[Opening Extracted entries section]

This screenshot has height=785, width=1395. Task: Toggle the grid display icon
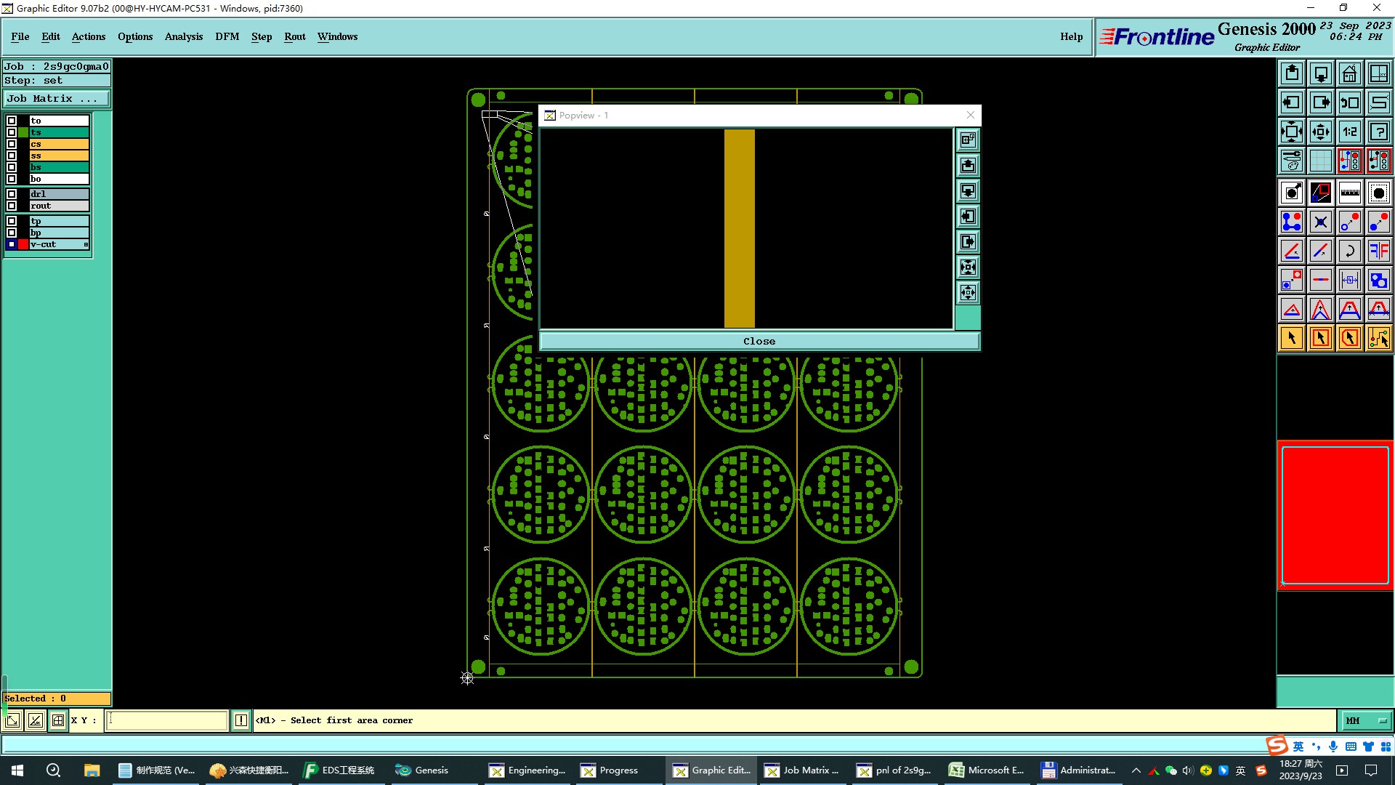coord(1320,161)
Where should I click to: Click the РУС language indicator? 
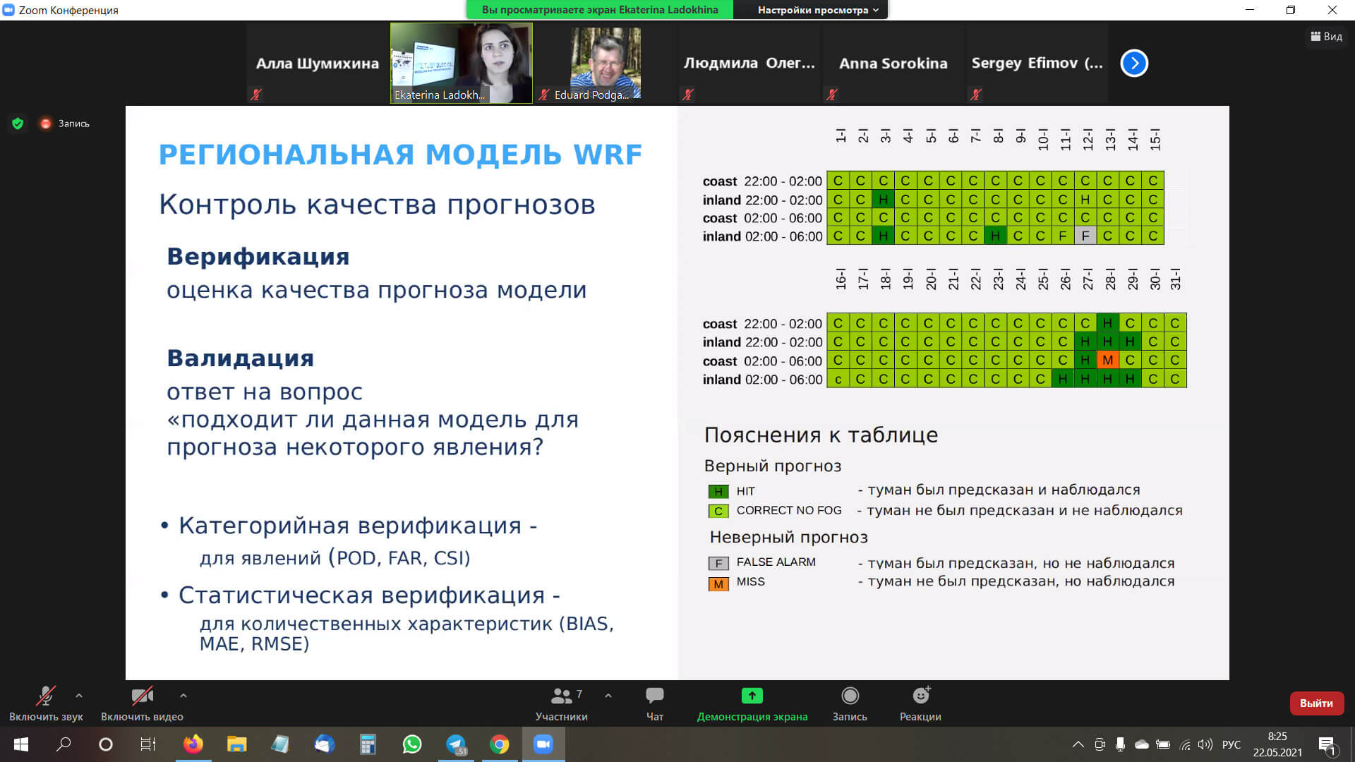1231,744
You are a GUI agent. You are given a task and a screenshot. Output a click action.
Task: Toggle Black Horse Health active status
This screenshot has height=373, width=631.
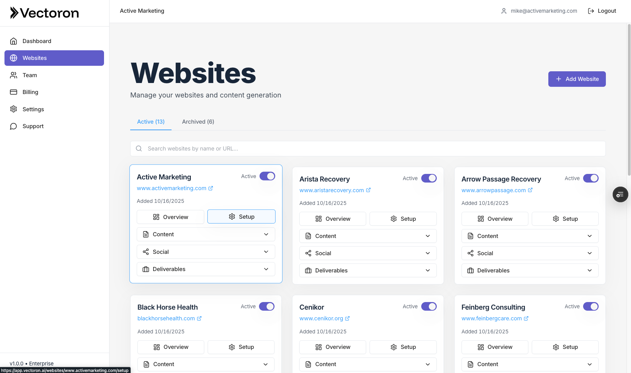[267, 306]

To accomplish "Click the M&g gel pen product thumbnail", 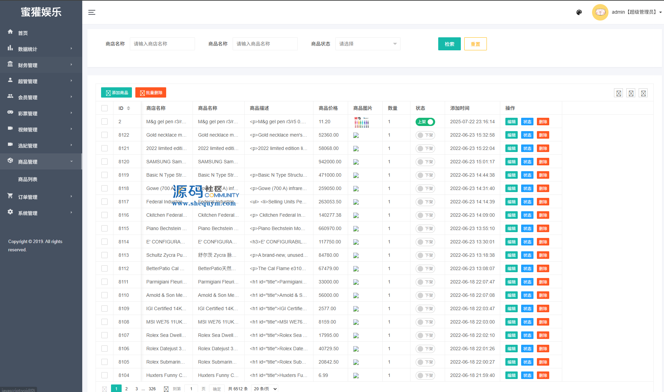I will click(x=361, y=122).
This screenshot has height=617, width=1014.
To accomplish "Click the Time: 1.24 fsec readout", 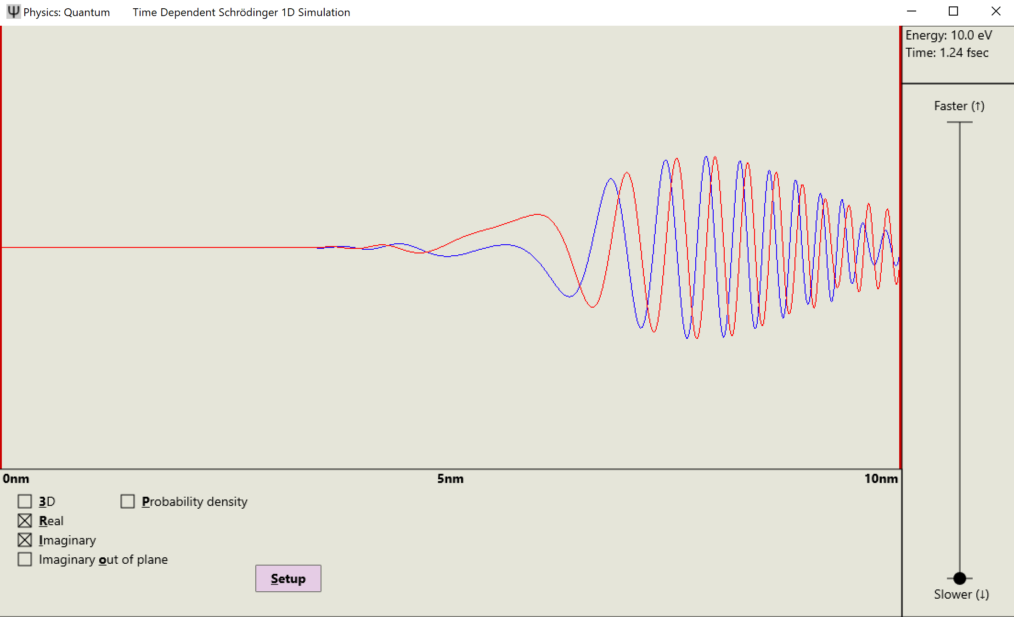I will pos(946,53).
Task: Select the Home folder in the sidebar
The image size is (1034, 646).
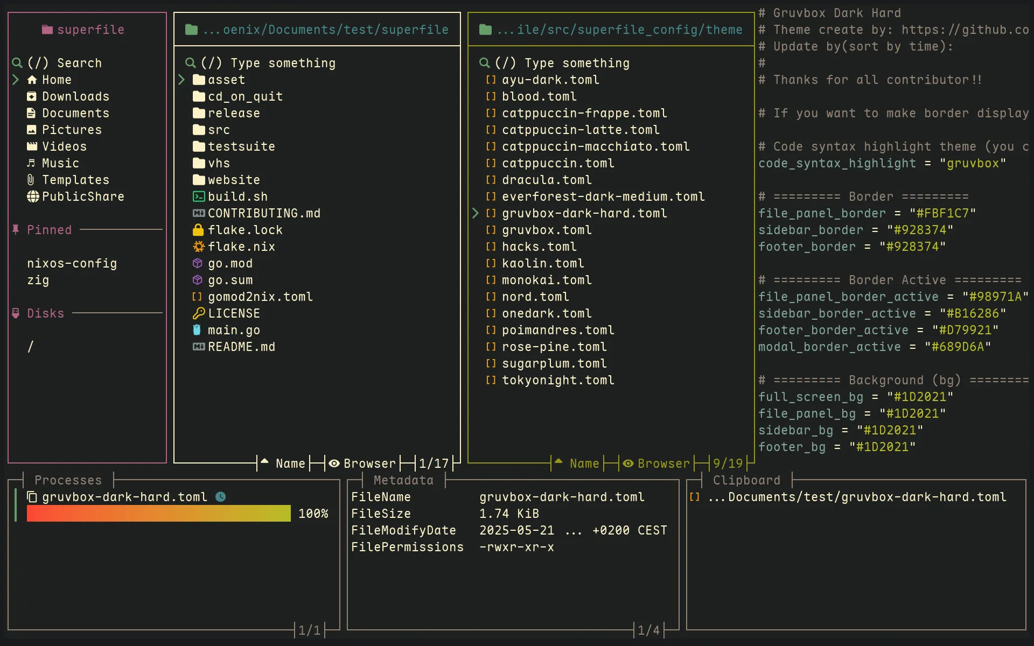Action: click(56, 80)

[Closing Extracted entries section]

Task statement: Where the line containing "Task: Select the Home folder in the sidebar" appears above, start there and set down each line exactly through the last line of the data; leave out every picture.

Task answer:
Task: Select the Home folder in the sidebar
The image size is (1034, 646).
Action: click(56, 80)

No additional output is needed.